**Assignment**
Leave the pictures aside and give back every entry below word for word.
►
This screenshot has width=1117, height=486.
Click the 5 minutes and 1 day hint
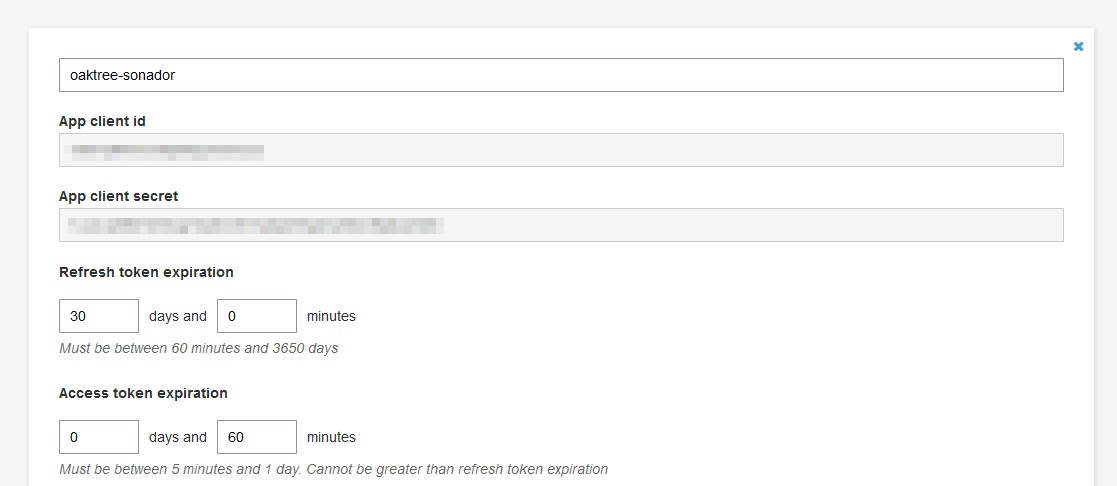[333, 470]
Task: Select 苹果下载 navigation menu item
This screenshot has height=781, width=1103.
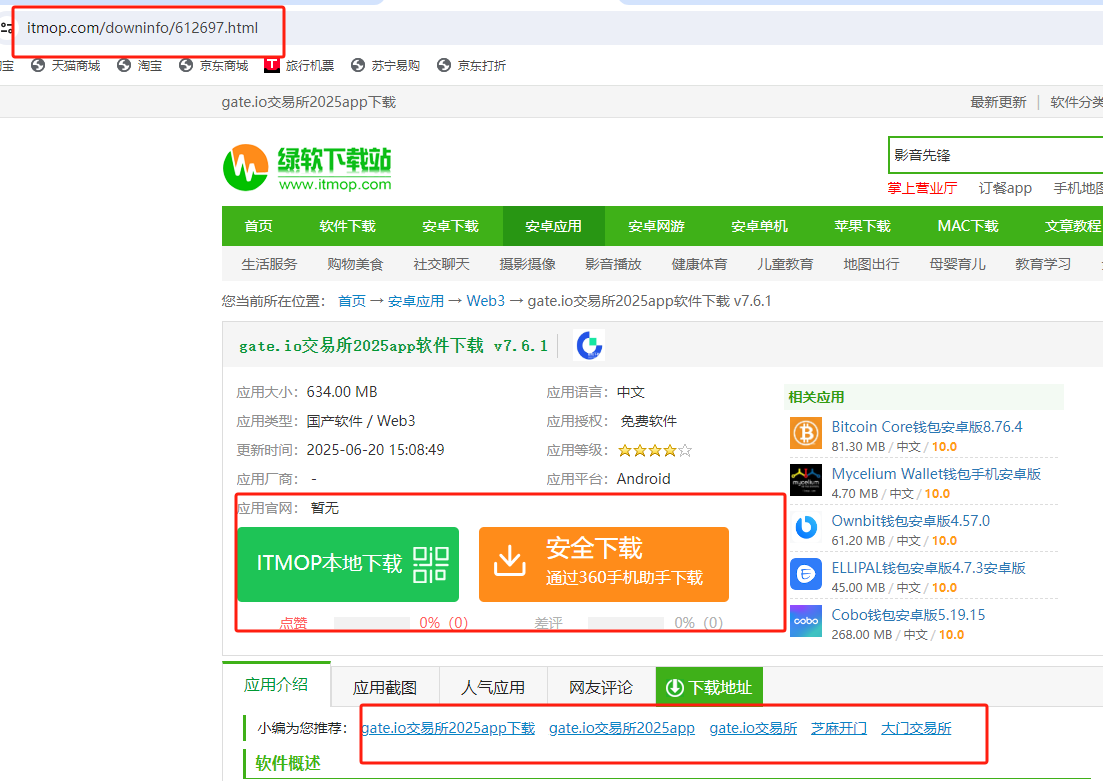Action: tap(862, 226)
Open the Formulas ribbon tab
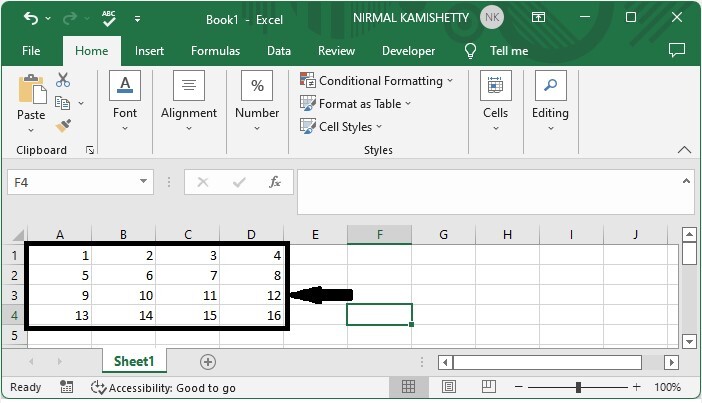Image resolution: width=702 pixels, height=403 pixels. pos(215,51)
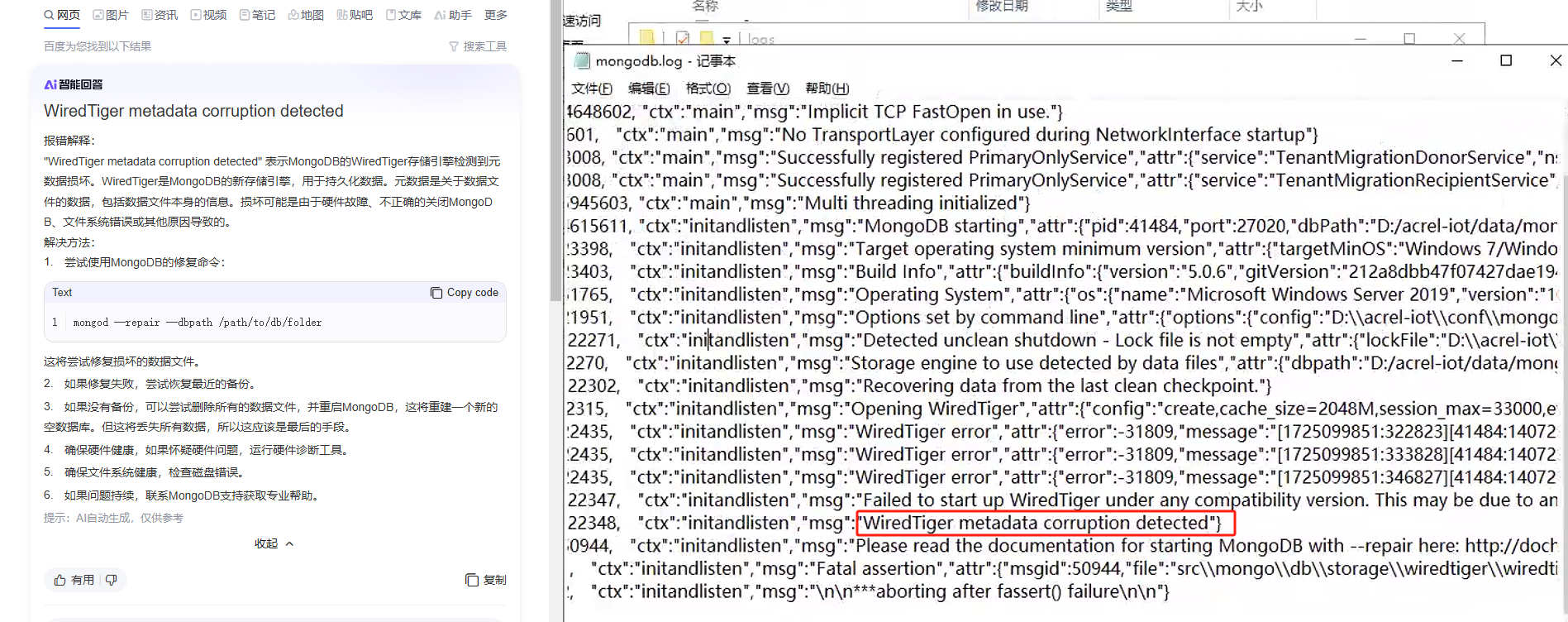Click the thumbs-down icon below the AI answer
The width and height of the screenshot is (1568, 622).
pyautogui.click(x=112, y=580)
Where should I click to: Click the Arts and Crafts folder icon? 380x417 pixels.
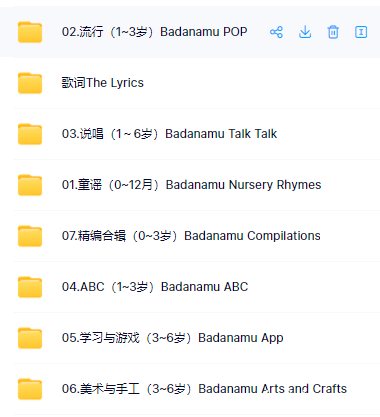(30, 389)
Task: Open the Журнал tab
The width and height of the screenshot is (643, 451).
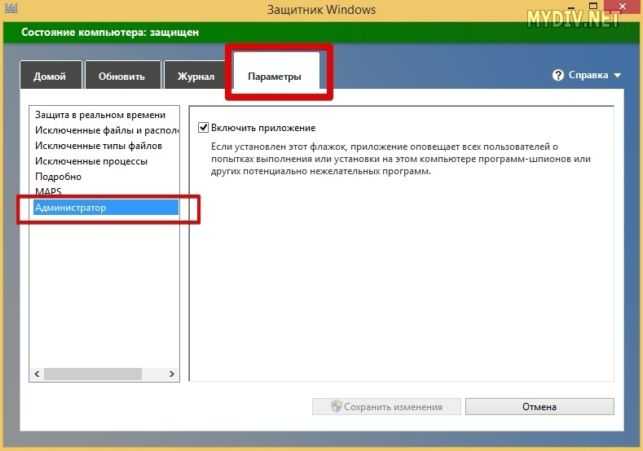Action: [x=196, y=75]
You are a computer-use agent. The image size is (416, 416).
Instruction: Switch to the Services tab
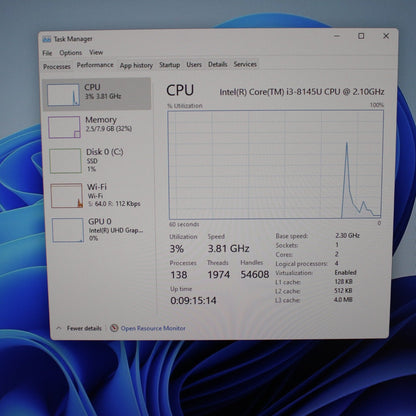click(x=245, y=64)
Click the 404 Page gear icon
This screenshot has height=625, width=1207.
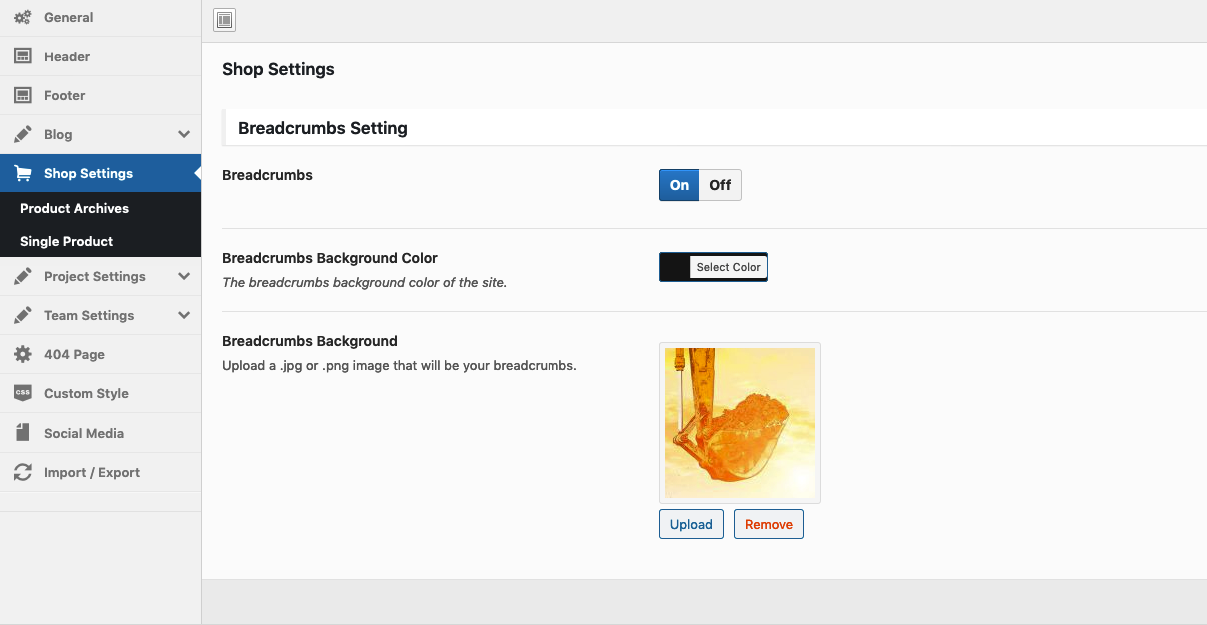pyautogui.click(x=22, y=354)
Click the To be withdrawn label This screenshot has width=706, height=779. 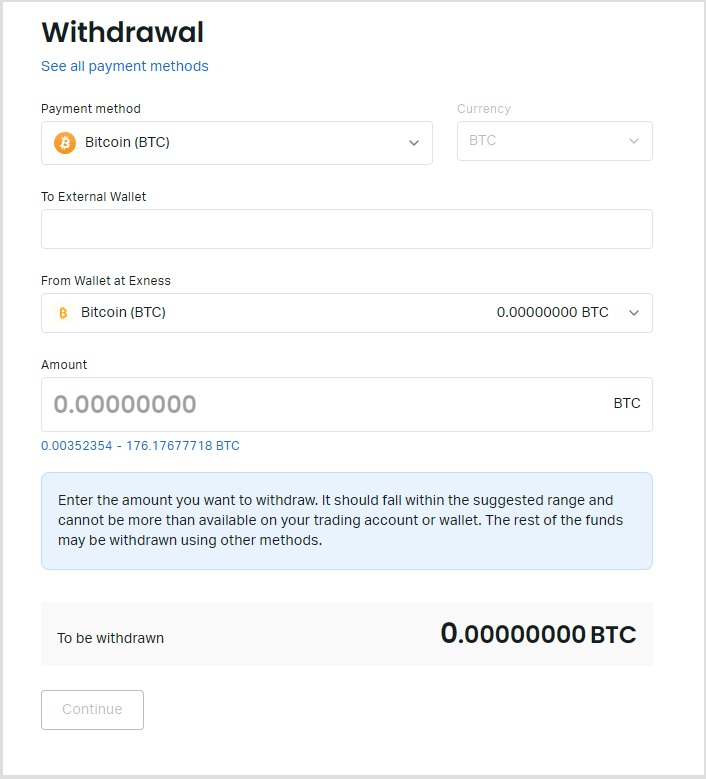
◄
**Solution**
This screenshot has width=1117, height=486.
Click the 5 minutes and 1 day hint
[333, 470]
Task: Select 苹果下载 navigation menu item
This screenshot has height=781, width=1103.
Action: tap(862, 226)
Open the Formulas ribbon tab
Image resolution: width=702 pixels, height=403 pixels. pos(215,51)
Click the thumbs-down icon below the AI answer
The width and height of the screenshot is (1568, 622).
pyautogui.click(x=112, y=580)
Where should I click to: Click the Arts and Crafts folder icon? 380x417 pixels.
(30, 389)
Task: Open the Журнал tab
The width and height of the screenshot is (643, 451).
Action: [x=196, y=75]
You are a computer-use agent. The image size is (416, 416).
Instruction: Switch to the Services tab
click(x=245, y=64)
Click the 404 Page gear icon
This screenshot has height=625, width=1207.
pyautogui.click(x=22, y=354)
Click the To be withdrawn label This screenshot has width=706, height=779. 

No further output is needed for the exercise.